Example 4.13   Find the value of sin 1.23 to 6 decimal places.

Put x = 1.23 into the Maclaurin series for sin x and start adding up terms. Carry on doing this until the terms being added on `obviously' don't affect the answer to 6 decimal places. Stop there.

Term value sum so far

x +1.23 1.23

- x³/3! -0.31014450 0.9198555

x⁵/5! +0.02346088 0.9433164

- x⁷/7! -0.00084509 0.9424713

x⁹/9! +0.00001776 0.9424890

- x¹¹/11! -0.00000024 0.9424888

x¹³/13! +0.00000000 0.9424888

Which gives us sin 1.23 = 0.942489 to 6 decimal places (and is correct).

Note that this is a slightly dangerous game and is not quite like what was happening with the Newton method. By stopping the calculation early I have missed out an infinite number of terms (because the series goes on for ever). The individual terms are certainly getting very small, but an awful lot of very small terms can add up to something enormous. You do need to be a bit careful--especially if the terms are getting small quite slowly.

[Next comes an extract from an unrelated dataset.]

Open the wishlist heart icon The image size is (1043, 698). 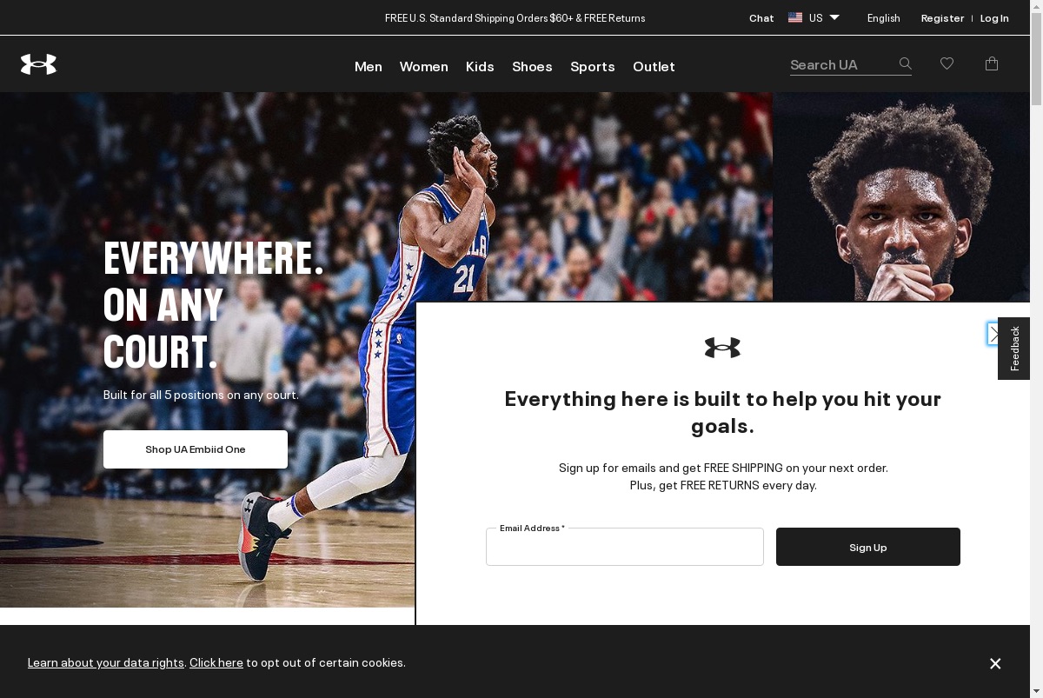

As a warning, consider the infinite series

1 + $${\textstyle\frac{1}{2}}$$ + $${\textstyle\frac{1}{3}}$$ + $${\textstyle\frac{1}{4}}$$ + ^... + $${\frac{1}{n}}$$ + ^...

The individual terms in this series are tending to zero, yet it can be shown that this series is divergent. If you add up enough of the terms you can get a sum as big as you like!

Example 4.14   A Maclaurin series for the logarithm.

Here we have to be a bit careful. ln x is not defined at x = 0, so there is no hope of a Maclaurin series for ln x.

Instead, it is usual to look at the Maclaurin series of f (x) = ln(1 + x) (or the Taylor series of ln x expanded about x = 1 if you prefer).

The first few derivatives are:

f'(x) = $${\frac{1}{1+x}}$$,        f''(x) = - $${\frac{1}{(1+x)^2}}$$,        f'''(x) = $${\frac{2}{(1+x)^3}}$$

You can probably see the pattern beginning to develop. The n^th derivative is

f⁽ⁿ⁾(x) = $${\frac{(-1)^{n-1}(n-1)!}{(1+x)^n}}$$,        f⁽ⁿ⁾(0) = (- 1)^{n - 1}(n - 1)!

The Maclaurin series now becomes

$$\boxed{ \ln(1+x) = x - \frac{x^2}{2} + \frac{x^3}{3} - \frac{x^4}{4} +\frac{x^5}{5} - \cdots}$$

This is not valid for all values of x. Obviously it does not make sense for x$\le$ - 1 because the logarithm is not defined for negative values. Less obviously, it does not work for x > 1 either. The Maclaurin series for ln(1 + x) is only valid for -1 < x$\le$1.